** BEGIN EXCERPTED RECORDS **

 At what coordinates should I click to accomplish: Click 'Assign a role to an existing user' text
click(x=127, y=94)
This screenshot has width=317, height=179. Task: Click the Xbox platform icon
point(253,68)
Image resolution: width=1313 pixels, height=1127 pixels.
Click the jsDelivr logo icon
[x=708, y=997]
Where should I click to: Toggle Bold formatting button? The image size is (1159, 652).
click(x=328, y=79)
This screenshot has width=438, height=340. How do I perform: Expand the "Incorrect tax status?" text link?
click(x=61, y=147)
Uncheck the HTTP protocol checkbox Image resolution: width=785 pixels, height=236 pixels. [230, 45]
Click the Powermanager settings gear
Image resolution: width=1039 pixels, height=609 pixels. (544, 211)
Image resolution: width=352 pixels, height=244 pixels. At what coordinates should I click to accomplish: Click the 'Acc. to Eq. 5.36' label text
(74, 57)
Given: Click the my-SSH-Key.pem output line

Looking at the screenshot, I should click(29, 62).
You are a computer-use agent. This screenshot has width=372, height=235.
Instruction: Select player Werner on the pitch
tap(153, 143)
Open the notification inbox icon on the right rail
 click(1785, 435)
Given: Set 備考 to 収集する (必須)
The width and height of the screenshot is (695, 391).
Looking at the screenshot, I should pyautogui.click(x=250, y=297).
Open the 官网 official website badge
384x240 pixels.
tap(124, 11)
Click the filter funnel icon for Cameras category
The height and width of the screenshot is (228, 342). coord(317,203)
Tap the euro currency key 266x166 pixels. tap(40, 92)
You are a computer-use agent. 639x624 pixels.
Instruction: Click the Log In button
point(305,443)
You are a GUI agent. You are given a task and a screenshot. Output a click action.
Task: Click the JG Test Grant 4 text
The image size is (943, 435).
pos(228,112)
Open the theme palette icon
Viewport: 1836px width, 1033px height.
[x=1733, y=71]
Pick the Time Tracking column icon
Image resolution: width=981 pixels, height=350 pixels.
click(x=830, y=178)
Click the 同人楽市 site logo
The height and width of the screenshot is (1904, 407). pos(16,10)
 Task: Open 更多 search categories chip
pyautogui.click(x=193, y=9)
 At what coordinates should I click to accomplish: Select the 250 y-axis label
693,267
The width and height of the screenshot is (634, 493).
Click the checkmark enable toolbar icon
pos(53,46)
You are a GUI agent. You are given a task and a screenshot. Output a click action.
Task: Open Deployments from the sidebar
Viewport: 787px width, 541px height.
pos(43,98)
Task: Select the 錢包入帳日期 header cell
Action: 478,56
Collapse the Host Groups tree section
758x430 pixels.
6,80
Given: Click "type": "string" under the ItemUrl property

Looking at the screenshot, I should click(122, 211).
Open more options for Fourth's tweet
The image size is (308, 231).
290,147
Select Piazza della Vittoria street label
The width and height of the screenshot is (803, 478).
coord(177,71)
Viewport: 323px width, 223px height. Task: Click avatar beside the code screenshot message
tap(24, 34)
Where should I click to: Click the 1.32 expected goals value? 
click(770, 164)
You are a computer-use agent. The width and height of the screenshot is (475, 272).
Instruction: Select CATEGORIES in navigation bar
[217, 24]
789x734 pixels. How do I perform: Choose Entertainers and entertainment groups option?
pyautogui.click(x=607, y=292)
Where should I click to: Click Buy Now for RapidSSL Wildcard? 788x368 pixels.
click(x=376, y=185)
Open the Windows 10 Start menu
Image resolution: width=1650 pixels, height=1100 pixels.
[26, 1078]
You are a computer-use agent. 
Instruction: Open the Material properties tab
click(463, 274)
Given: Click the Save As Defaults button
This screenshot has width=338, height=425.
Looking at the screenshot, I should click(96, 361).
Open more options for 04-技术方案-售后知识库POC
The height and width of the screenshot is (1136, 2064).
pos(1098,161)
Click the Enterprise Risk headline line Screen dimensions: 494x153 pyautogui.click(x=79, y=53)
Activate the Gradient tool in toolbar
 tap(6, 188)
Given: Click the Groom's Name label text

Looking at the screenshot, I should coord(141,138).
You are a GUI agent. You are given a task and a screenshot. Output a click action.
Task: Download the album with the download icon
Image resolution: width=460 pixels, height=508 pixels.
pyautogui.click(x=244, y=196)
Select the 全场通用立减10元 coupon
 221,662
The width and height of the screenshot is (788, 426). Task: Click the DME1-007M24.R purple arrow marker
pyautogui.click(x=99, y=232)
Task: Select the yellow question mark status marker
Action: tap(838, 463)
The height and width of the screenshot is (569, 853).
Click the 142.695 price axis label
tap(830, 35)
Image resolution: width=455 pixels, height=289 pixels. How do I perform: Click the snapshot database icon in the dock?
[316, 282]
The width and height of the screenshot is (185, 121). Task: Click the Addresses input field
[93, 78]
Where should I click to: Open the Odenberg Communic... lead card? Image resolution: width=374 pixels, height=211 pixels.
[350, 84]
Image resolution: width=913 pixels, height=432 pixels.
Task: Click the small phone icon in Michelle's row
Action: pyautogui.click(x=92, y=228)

** END EXCERPTED RECORDS **

(EXERCISE DIRECTIONS)
From the material above, pull out every line that contains the word "marker" and copy each one in full.

(PROBLEM SOLUTION)
The width and height of the screenshot is (788, 426). Task: Click the DME1-007M24.R purple arrow marker
Task: Select the yellow question mark status marker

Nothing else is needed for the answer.